• _TASK OBJECTIVE_: Can you recast every line of the entries below as a Markdown table with a "Row" column for the row number and a "Line" column for the line? Skip blank lines and leave the pictures out.

• _DATA IN THIS EXERCISE_:

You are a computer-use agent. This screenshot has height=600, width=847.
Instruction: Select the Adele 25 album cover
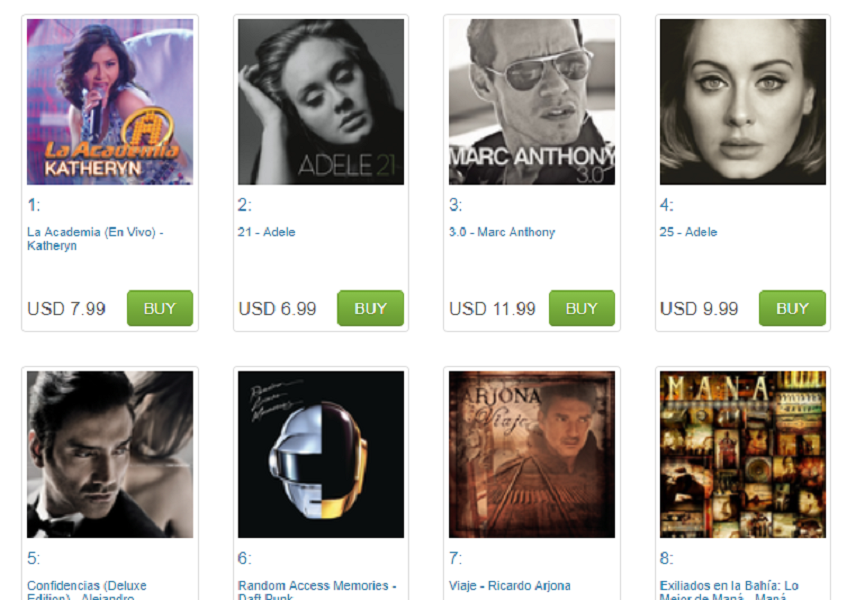pyautogui.click(x=743, y=102)
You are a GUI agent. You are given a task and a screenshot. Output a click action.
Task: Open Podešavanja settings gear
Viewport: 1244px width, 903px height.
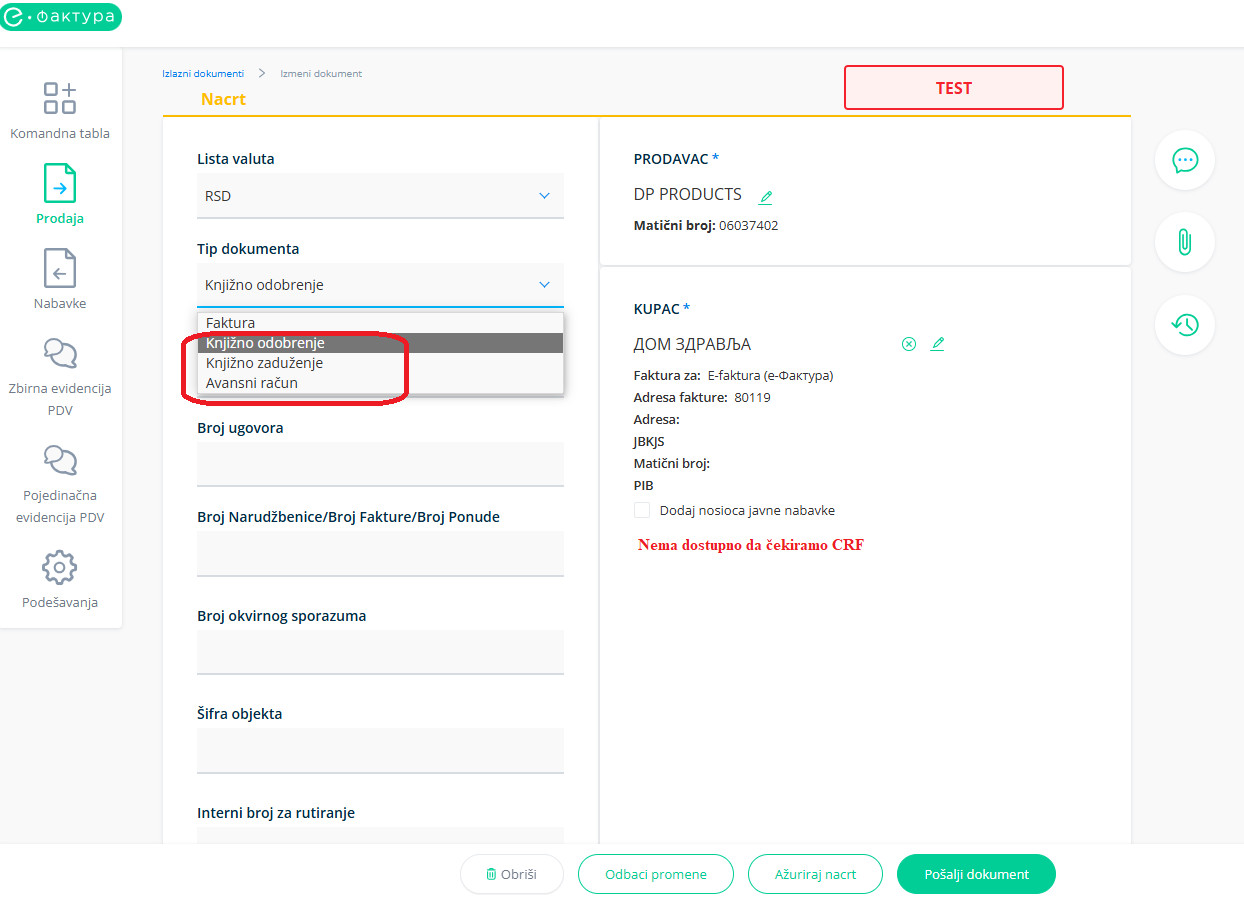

• _OUTPUT OF THE TASK_:
| Row | Line |
|---|---|
| 1 | You are a computer-use agent. This screenshot has height=600, width=847. |
| 2 | Instruction: Select the Adele 25 album cover |
| 3 | pyautogui.click(x=743, y=102) |
| 4 | You are a GUI agent. You are given a task and a screenshot. Output a click action. |
| 5 | Task: Open Podešavanja settings gear |
| 6 | Viewport: 1244px width, 903px height. |